[GIVEN RECORDS start]

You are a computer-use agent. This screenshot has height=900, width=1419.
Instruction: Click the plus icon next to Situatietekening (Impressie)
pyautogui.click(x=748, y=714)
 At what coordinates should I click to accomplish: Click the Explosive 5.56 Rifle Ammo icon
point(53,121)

[GIVEN RECORDS end]
[GIVEN RECORDS start]

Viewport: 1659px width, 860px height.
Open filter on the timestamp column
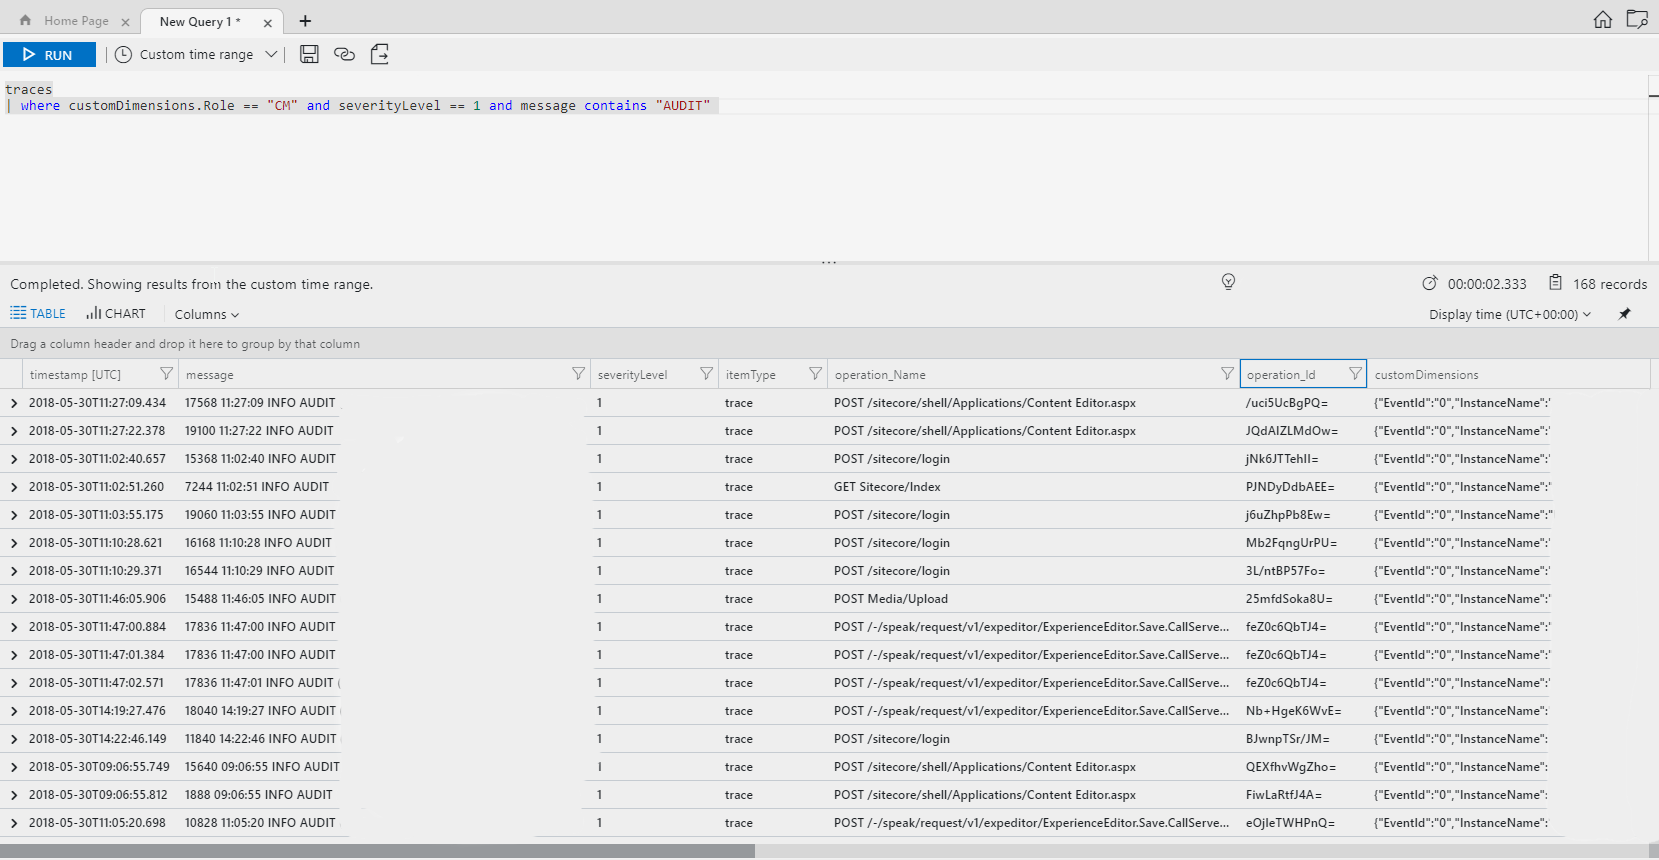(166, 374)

[GIVEN RECORDS end]
[GIVEN RECORDS start]

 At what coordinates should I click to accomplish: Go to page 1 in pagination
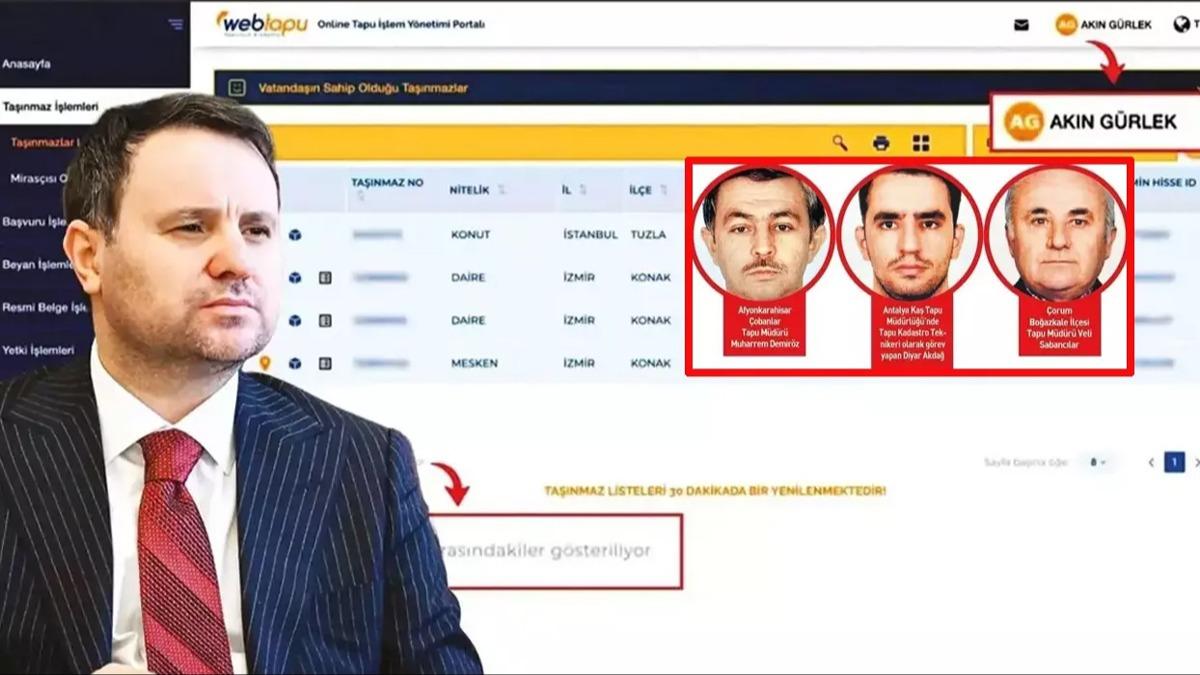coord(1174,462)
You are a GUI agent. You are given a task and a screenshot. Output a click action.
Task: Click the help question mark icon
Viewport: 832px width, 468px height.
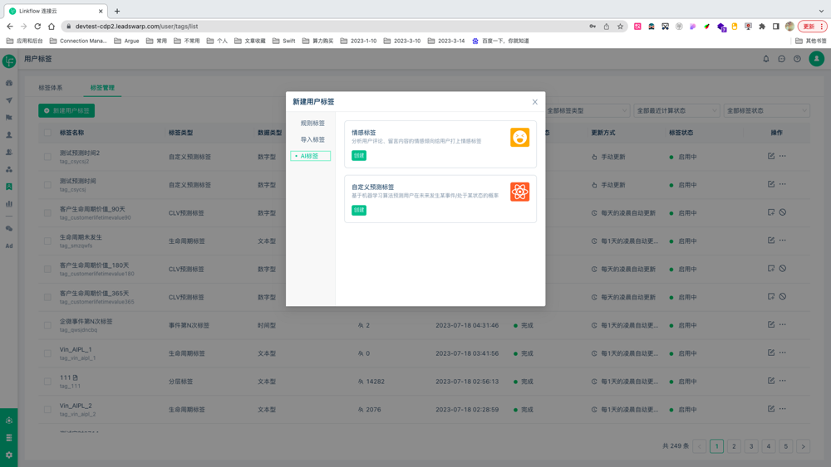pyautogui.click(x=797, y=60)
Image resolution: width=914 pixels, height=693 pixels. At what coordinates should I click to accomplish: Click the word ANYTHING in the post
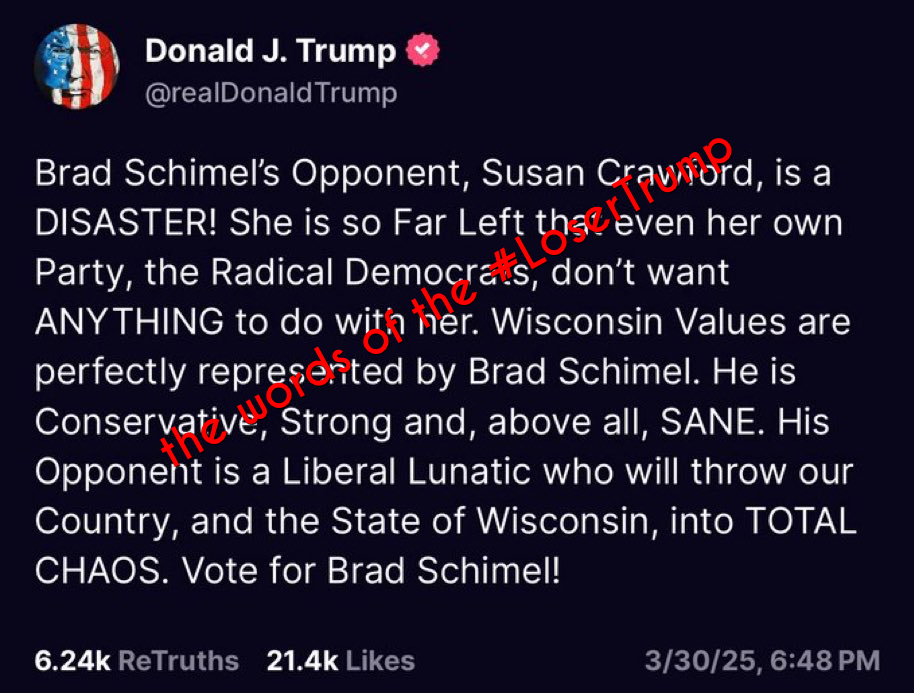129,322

[GIVEN RECORDS end]

_WRITTEN REQUEST_
Output the lines of the records from the line containing "Rifle Ammo icon" up to and including the line containing "point(53,121)", reproducing them exactly.

_RESULT OF THIS EXERCISE_
 At what coordinates should I click to accomplish: Click the Explosive 5.56 Rifle Ammo icon
point(53,121)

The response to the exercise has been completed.